#### Directions
Starting at the line that contains "448x317 pixels.", transcribe each line exactly through the last line of the data. Include nothing else.

#### Record excerpts
━━━

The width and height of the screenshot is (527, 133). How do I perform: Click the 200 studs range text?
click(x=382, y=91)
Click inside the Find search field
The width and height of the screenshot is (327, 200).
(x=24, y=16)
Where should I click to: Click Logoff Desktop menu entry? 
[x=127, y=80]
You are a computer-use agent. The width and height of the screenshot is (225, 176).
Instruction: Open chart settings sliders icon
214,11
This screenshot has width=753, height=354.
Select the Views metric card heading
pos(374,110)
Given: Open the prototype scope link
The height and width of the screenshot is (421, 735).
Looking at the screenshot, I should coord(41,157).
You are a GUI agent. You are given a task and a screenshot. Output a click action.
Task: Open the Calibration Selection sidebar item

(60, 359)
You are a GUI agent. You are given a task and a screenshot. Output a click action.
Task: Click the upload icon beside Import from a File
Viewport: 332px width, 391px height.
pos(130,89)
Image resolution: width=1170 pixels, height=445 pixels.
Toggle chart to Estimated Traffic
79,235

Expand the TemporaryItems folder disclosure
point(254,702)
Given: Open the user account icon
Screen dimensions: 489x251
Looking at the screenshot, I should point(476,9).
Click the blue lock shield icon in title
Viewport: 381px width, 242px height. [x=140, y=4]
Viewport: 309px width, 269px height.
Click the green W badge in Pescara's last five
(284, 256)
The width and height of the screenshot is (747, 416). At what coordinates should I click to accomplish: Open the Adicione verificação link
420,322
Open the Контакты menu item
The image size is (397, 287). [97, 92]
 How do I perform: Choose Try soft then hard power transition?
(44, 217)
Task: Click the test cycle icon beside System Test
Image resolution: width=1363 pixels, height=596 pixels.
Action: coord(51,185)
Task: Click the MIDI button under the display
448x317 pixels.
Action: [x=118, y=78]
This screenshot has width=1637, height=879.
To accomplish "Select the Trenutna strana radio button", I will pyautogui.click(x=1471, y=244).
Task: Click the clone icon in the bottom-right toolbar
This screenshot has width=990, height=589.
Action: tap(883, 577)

━━━

#### Answer section
448x317 pixels.
Action: [x=118, y=78]
This screenshot has width=1637, height=879.
To accomplish "Select the Trenutna strana radio button", I will pyautogui.click(x=1471, y=244).
Task: Click the clone icon in the bottom-right toolbar
This screenshot has width=990, height=589.
Action: tap(883, 577)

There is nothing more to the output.